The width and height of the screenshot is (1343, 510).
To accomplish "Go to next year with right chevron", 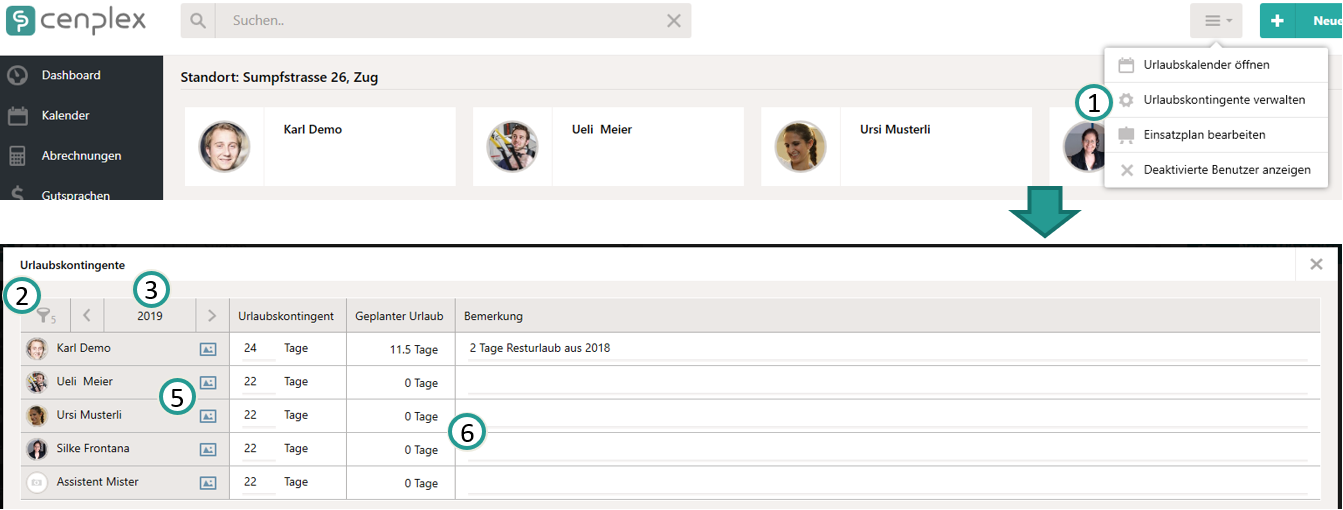I will 212,316.
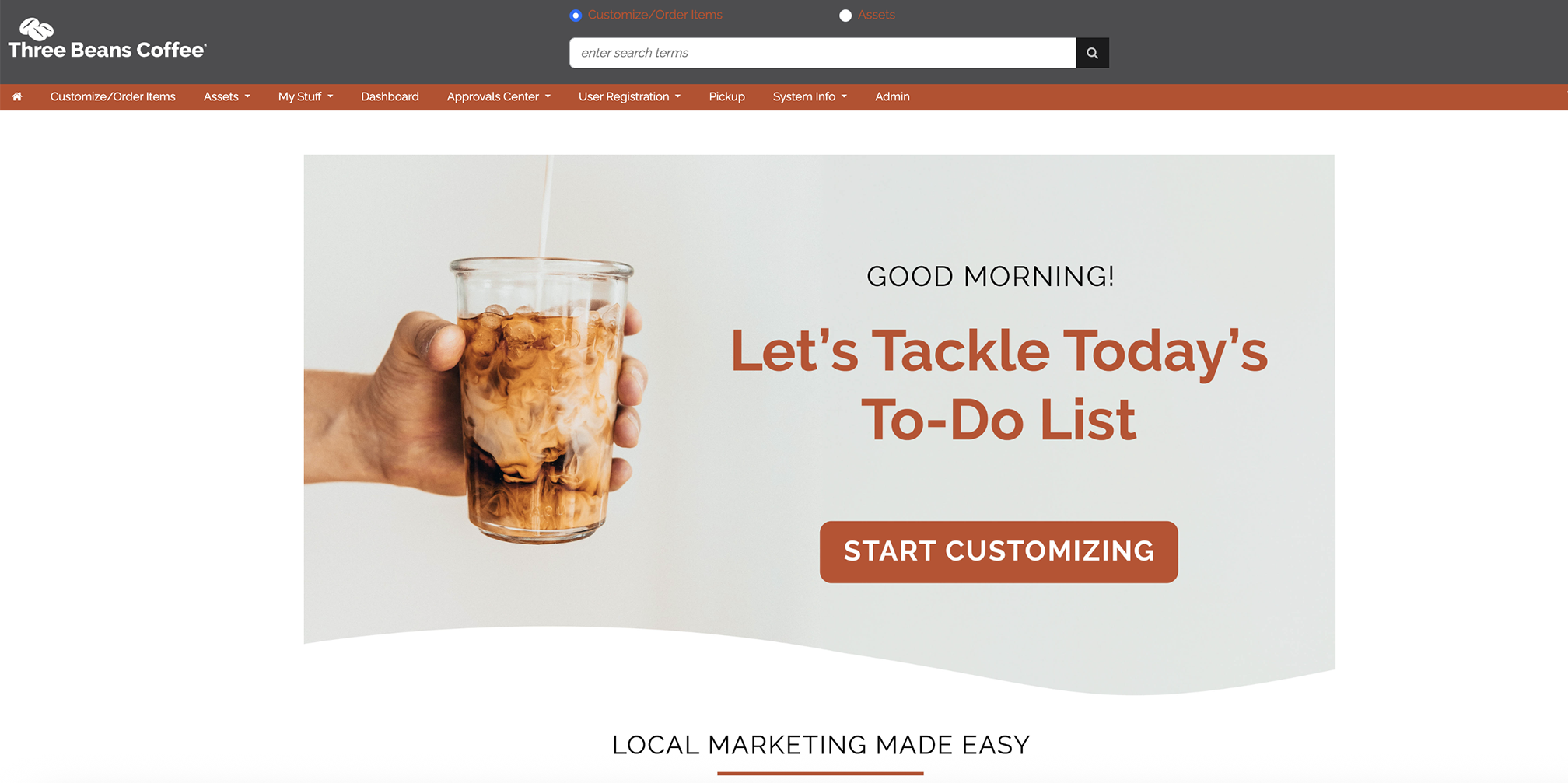Screen dimensions: 1568x783
Task: Open the Pickup menu item
Action: point(726,96)
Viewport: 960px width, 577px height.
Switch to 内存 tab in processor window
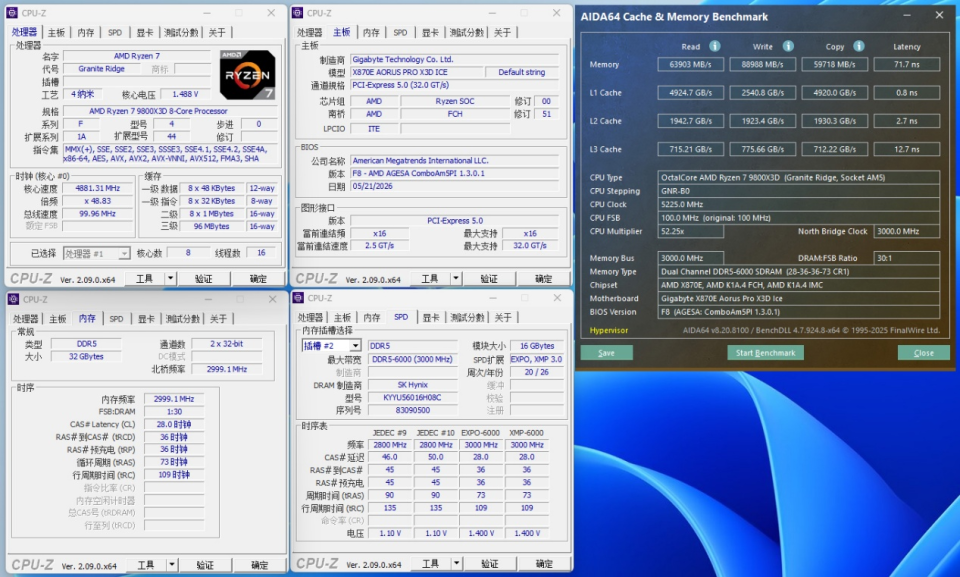tap(86, 32)
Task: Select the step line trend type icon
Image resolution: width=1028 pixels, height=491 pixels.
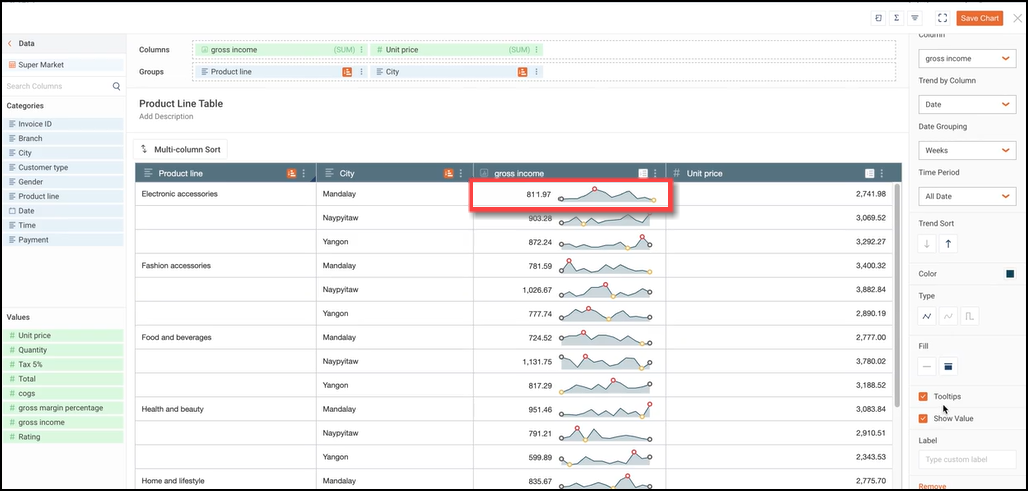Action: click(970, 316)
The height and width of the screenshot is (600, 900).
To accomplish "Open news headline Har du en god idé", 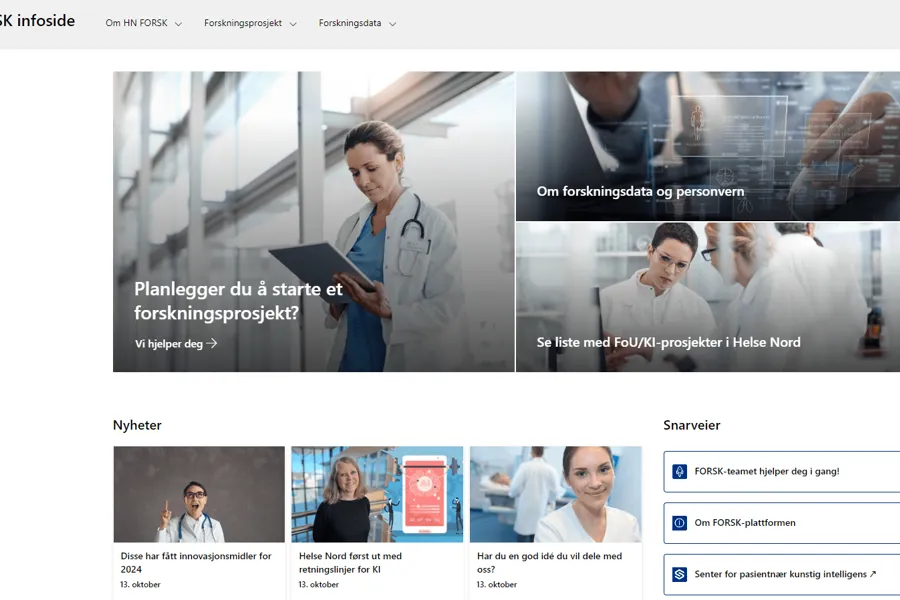I will 549,562.
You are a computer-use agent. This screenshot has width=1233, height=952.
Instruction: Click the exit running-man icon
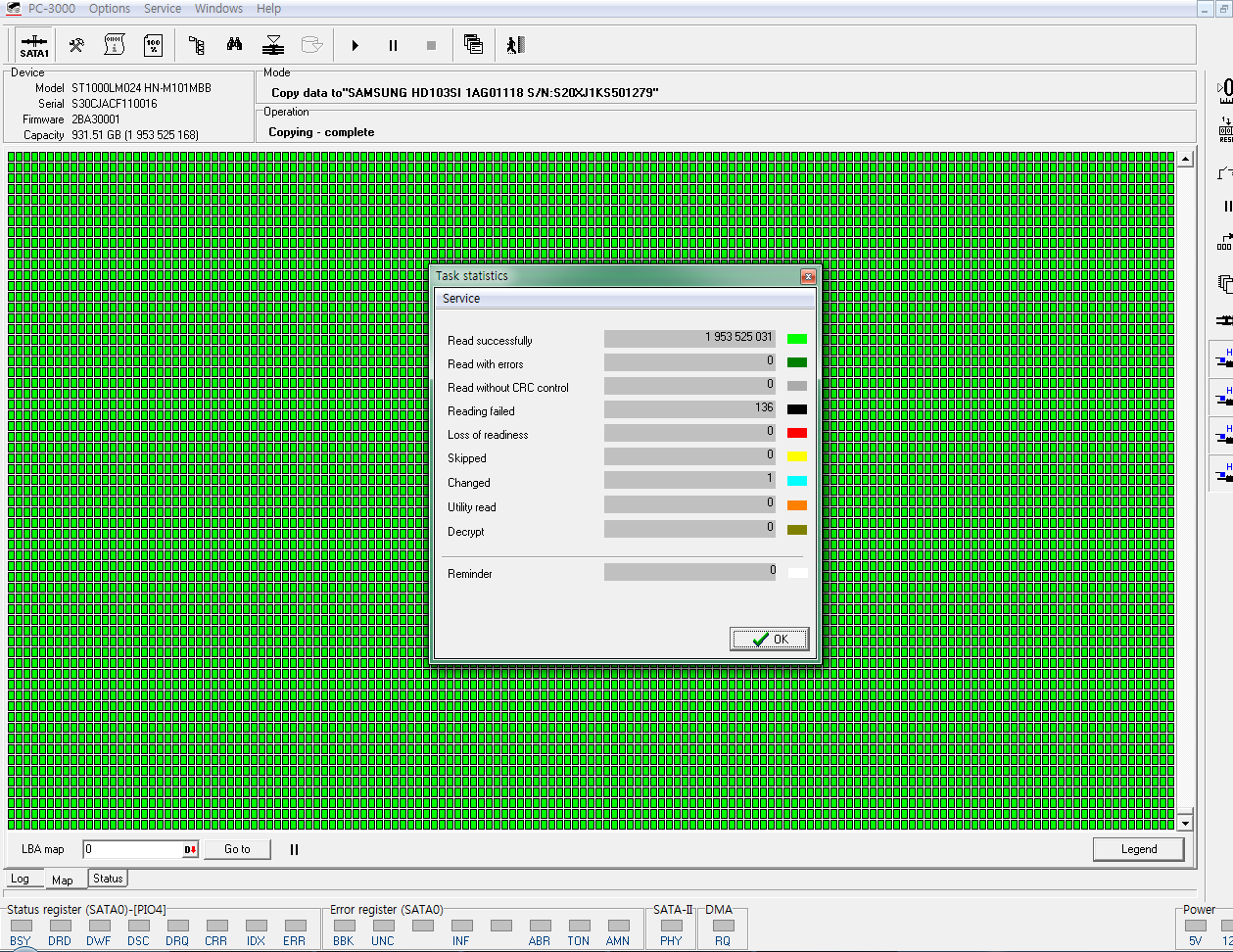click(x=516, y=45)
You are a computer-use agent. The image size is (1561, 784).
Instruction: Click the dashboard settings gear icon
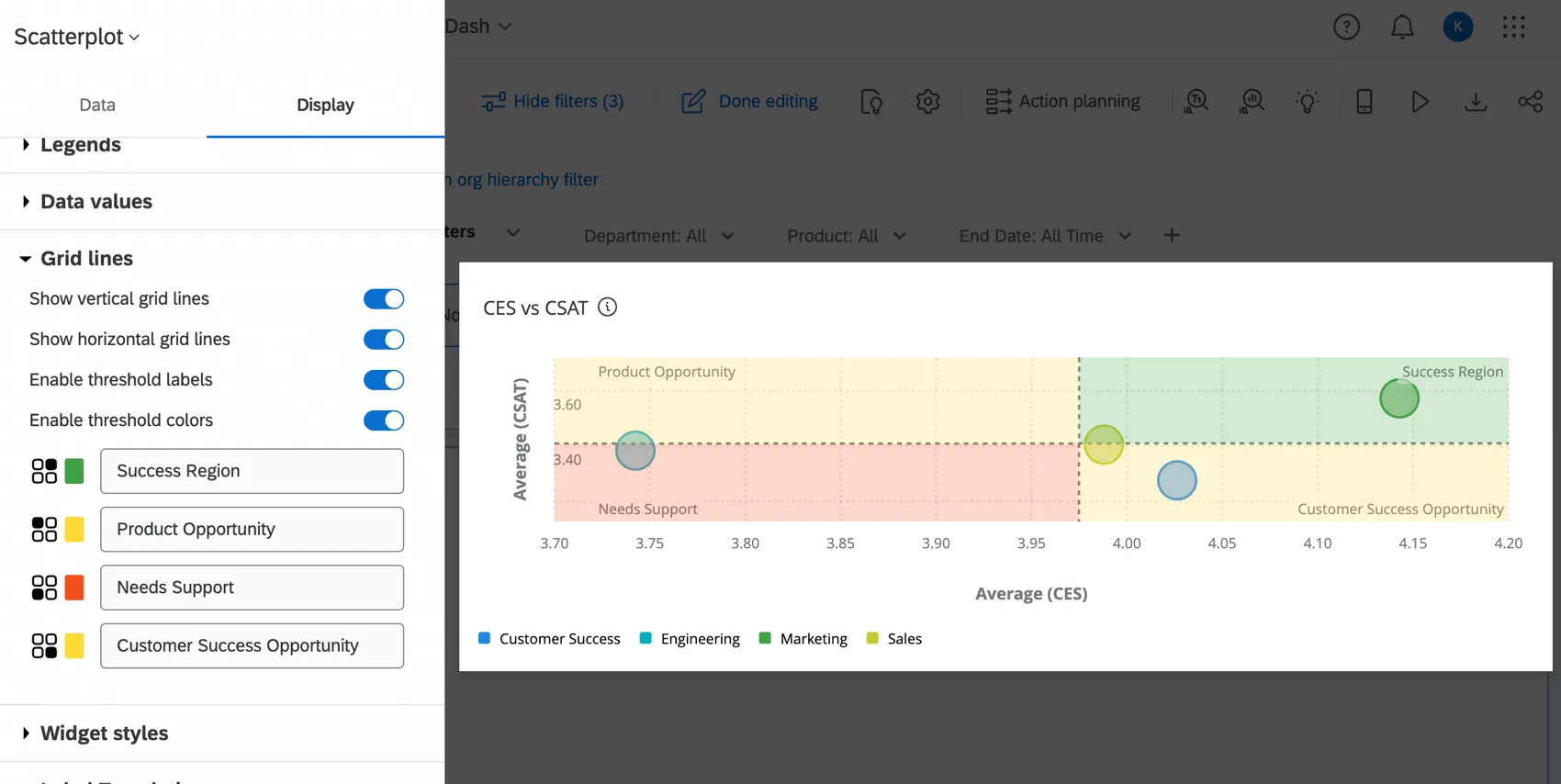point(927,101)
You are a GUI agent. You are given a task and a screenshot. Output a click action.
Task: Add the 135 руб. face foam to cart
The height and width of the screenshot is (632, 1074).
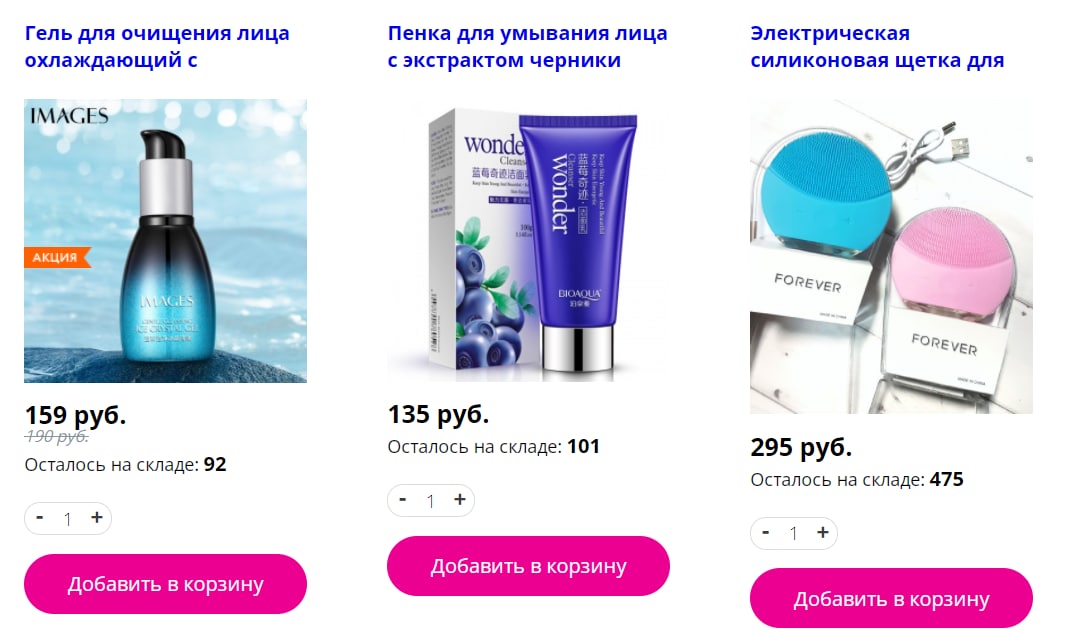tap(528, 566)
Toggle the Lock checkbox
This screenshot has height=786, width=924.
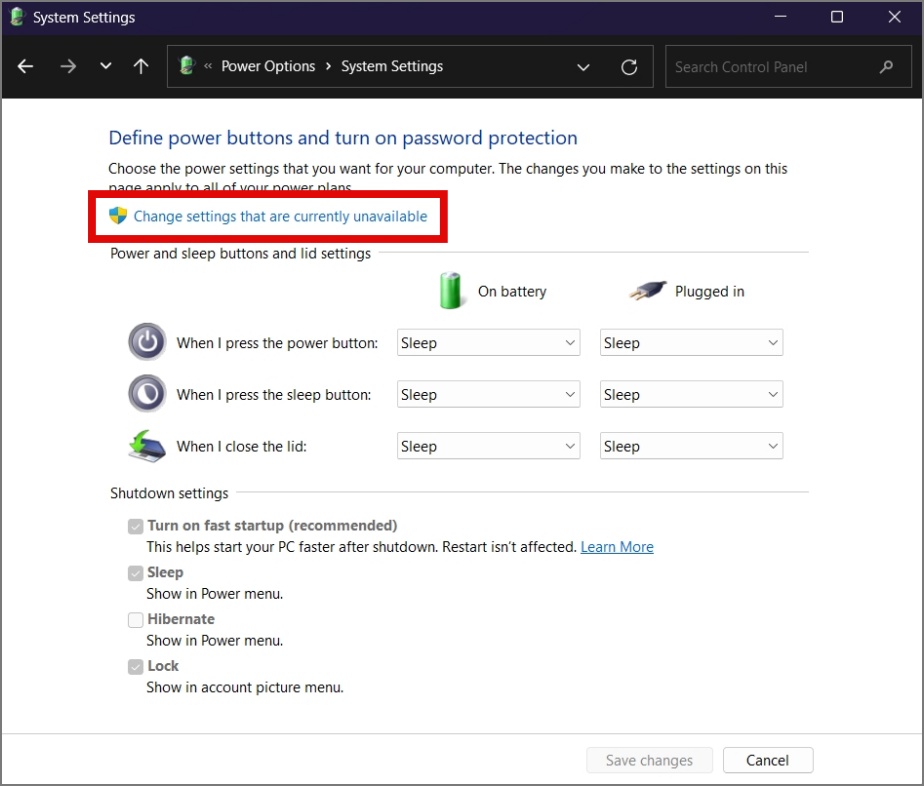[136, 667]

▸ **Exercise description**
Write out again, exactly, each line from the one with "The height and width of the screenshot is (632, 1074)." to the end of the entries. No pictures go in.

▸ **Answer space**
The height and width of the screenshot is (632, 1074).
tap(528, 566)
Toggle the Lock checkbox
This screenshot has height=786, width=924.
[136, 667]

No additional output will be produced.